Collected data

== == ==

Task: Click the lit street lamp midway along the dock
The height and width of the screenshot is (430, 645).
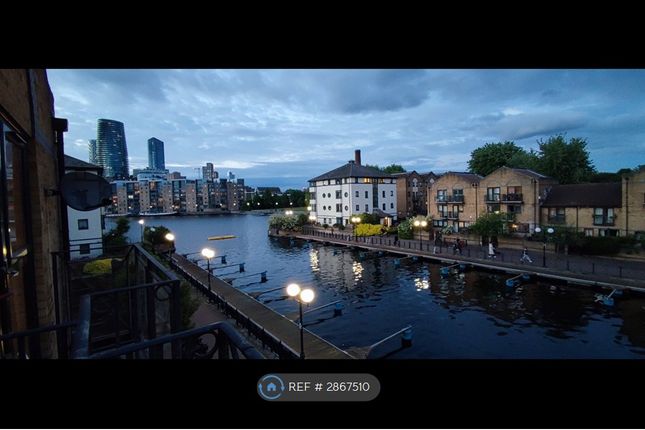Action: [x=208, y=255]
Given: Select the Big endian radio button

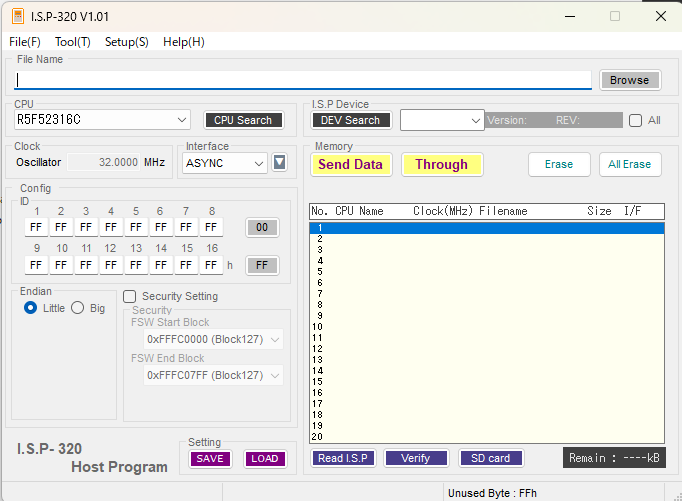Looking at the screenshot, I should (x=77, y=308).
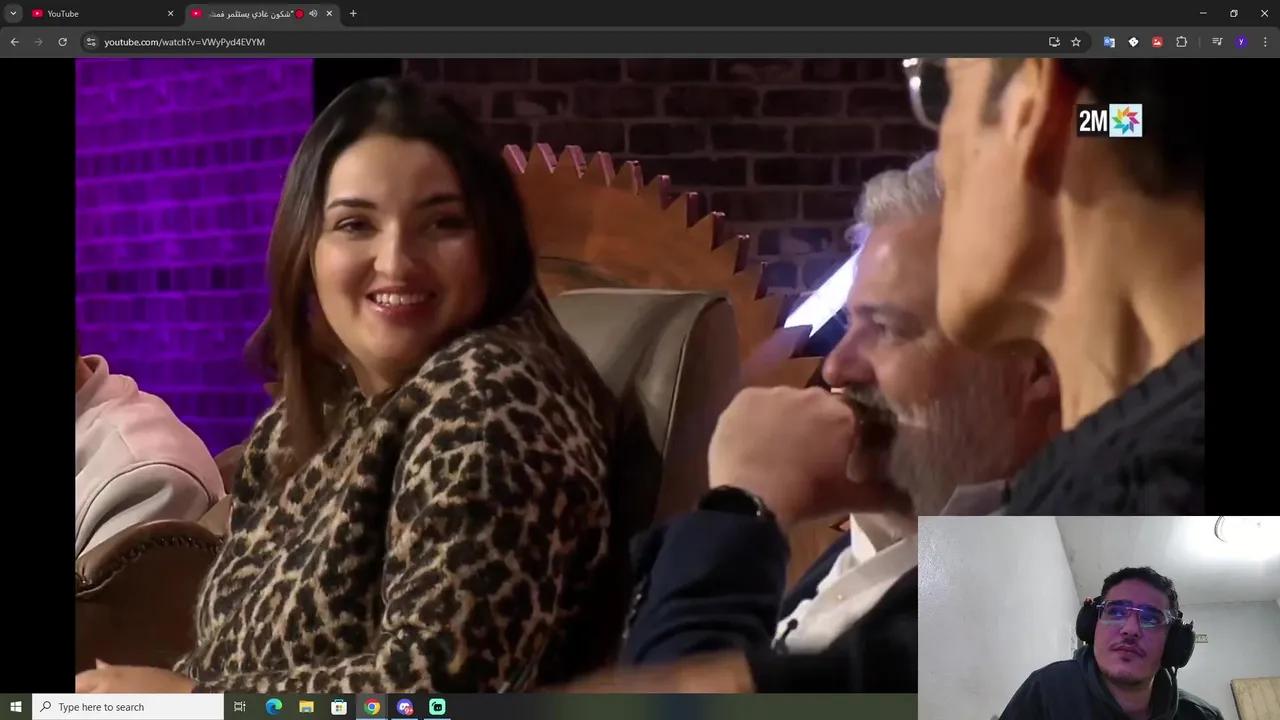
Task: Open Chrome's three-dot menu
Action: click(1265, 42)
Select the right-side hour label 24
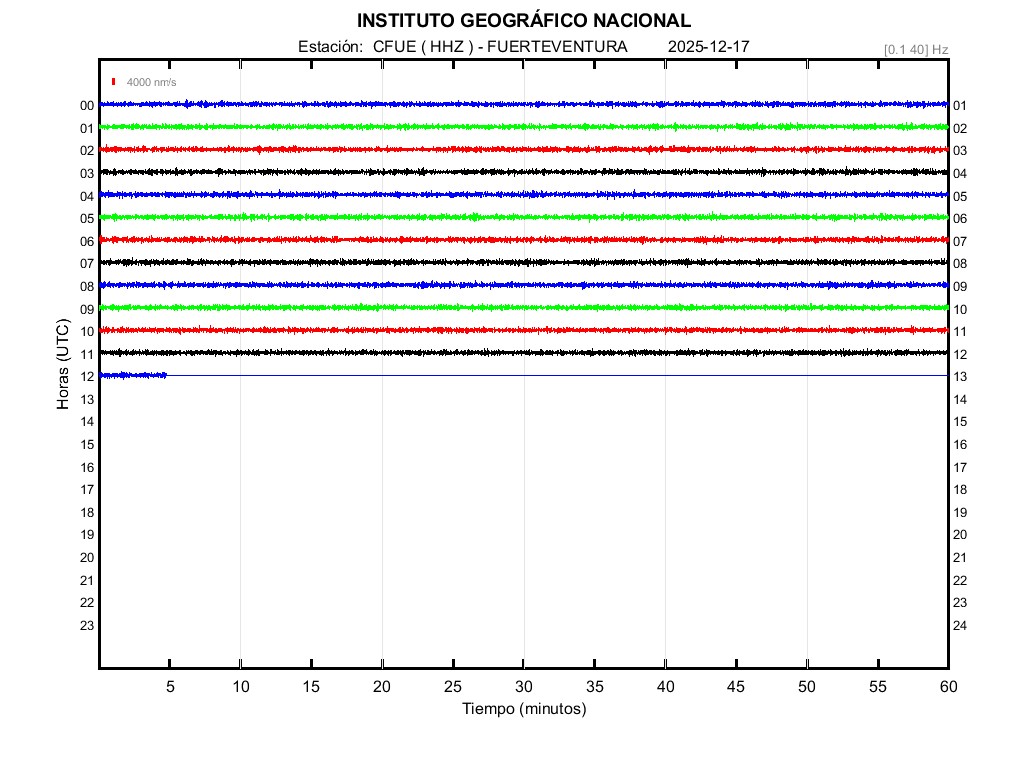 [x=960, y=626]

== == ==

What is required => Format every line of the records above as a numbered list, skipping blank lines and leaving out the pictures.

Task solution =>
1. Task: Click the lit street lamp midway along the dock
2. The height and width of the screenshot is (430, 645).
3. Action: [x=208, y=255]
4. Given: Select the Big endian radio button
5. Looking at the screenshot, I should (x=77, y=308).
6. Task: Open Chrome's three-dot menu
7. Action: click(1265, 42)
8. Select the right-side hour label 24
9.  [x=960, y=626]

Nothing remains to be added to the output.